A billionaire should not be able to do this in the first place.

5 comments

"It's no secret that he has alt right motives."

If it's no secret, can you cite some sources?

Yes, we should keep it under the influence shareholders like the Saudi Monarchy. Twitter users’ values definitely align with them??

Im curious why do you think a billionaire shouldn’t be able to buy a company?

I actually prefer it when several billionaires are “at odds” eg bezos vs musk. Rather than just silently agreeing and covering for each other as it has been for what feels like eternity.

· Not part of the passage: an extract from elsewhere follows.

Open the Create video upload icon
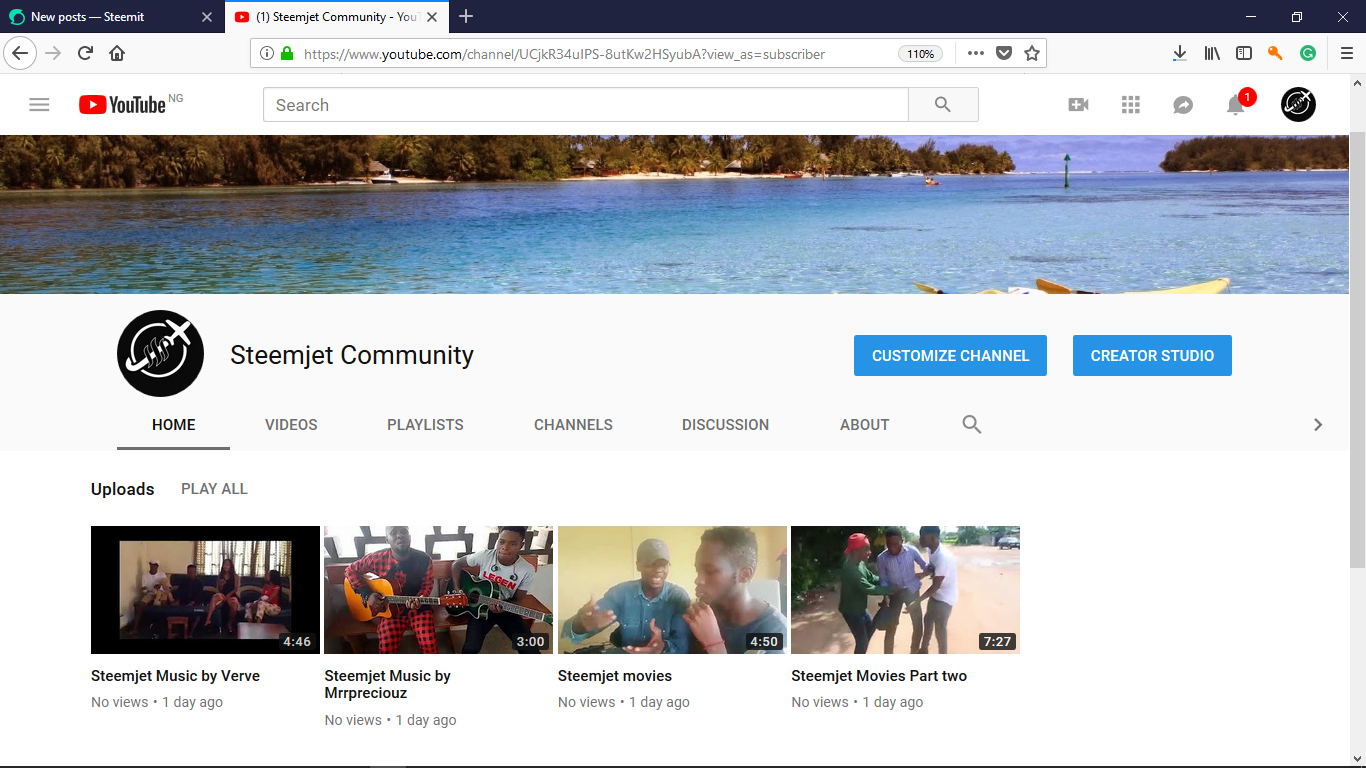 [1078, 104]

What are 'alt right motives'?
Anything that doesn’t fit the OP’s worldview, apparently. Same reason racist, -phobe and -ist have pretty much lost all meaning in modern discourse.
How is that the interest of investors what happens after the are paid?
I'd consider myself pretty far left, especially by American standards, but Musk is in no way some sort of crypto (in the traditional sense) fascist. He's got some pretty libertarian views on free speech, a blind spot for PoC, and that's about it. I'd hardly categorize that as "alt right".
Actually, libertarianism is entirely constructed by what you can call alt-right circles. See Jane Mayer's Dark Money.
Libertarianism is literally just liberalism before modern day US liberals coopted the name, hence the alternative label "classical liberal". In the rest of the world being a "liberal" still means the same thing.

Feel free to summarize the point if there's any.

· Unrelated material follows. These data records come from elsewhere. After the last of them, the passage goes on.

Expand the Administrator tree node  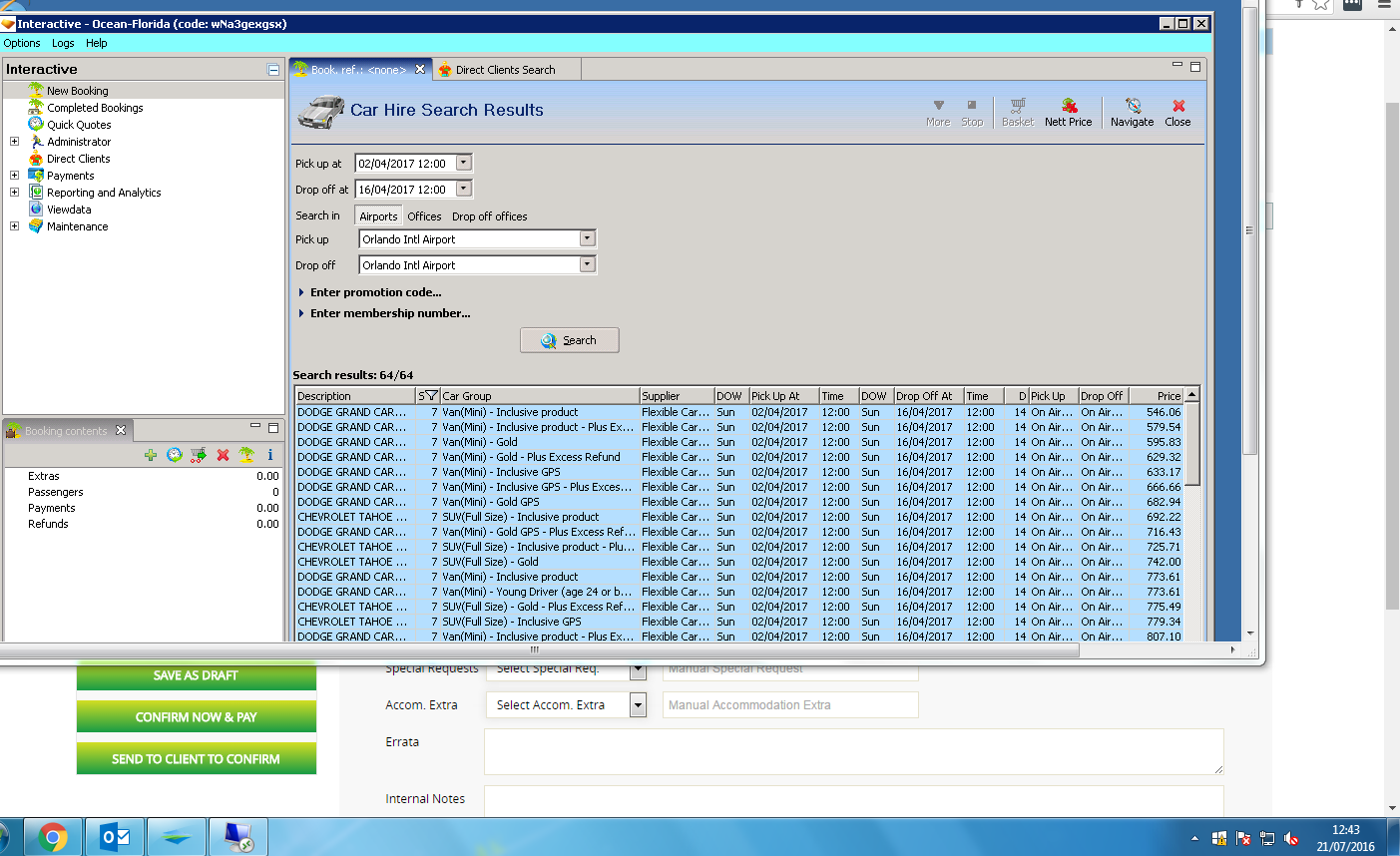[x=14, y=142]
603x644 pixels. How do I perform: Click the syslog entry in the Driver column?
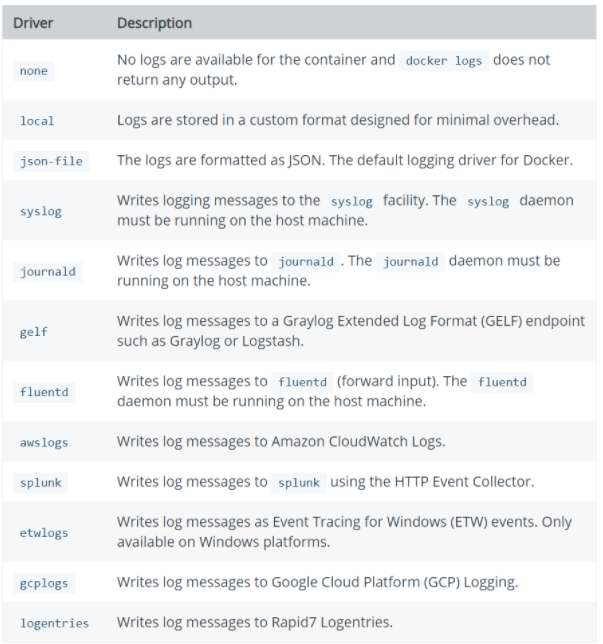tap(40, 211)
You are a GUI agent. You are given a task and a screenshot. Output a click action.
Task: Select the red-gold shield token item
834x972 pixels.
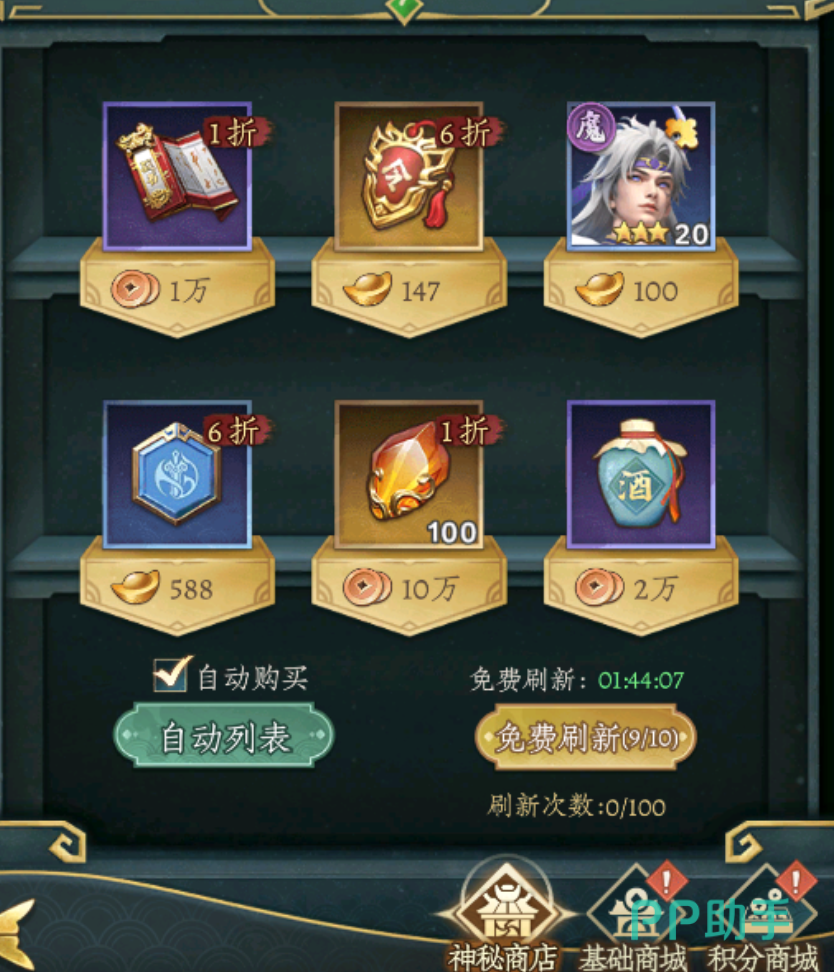coord(409,177)
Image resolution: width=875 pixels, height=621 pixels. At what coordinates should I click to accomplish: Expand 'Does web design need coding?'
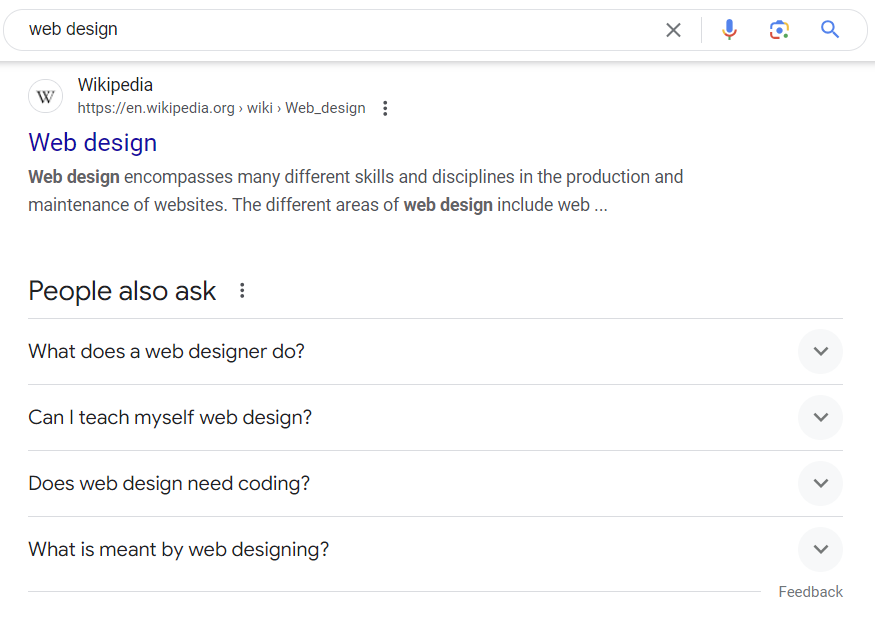[820, 483]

> Libertarianism is literally just liberalism before modern day US liberals coopted the name

Once liberalism stopped being purely oppositional and established some power, there became a division between people for whom the progress achieved to date was the end goal and the people who saw it as partial.

In places where the success of liberalism also ushered in pluralism (not the US), the latter group got different names depending on exactly what they saw the end goal as...

In the US, once the early progress of liberalism was the right edge of the Overton Window, use of “liberal” and “conservative” as evolving relative-to-center terms for the directions on the primary axis of political dispute became fairly common, though even that fell apart as a consistent thing when part of the local “liberal” coalition turned sharply right with neoliberalism, resulting in an evolving use of differentiating language within the former “liberal” umbrella.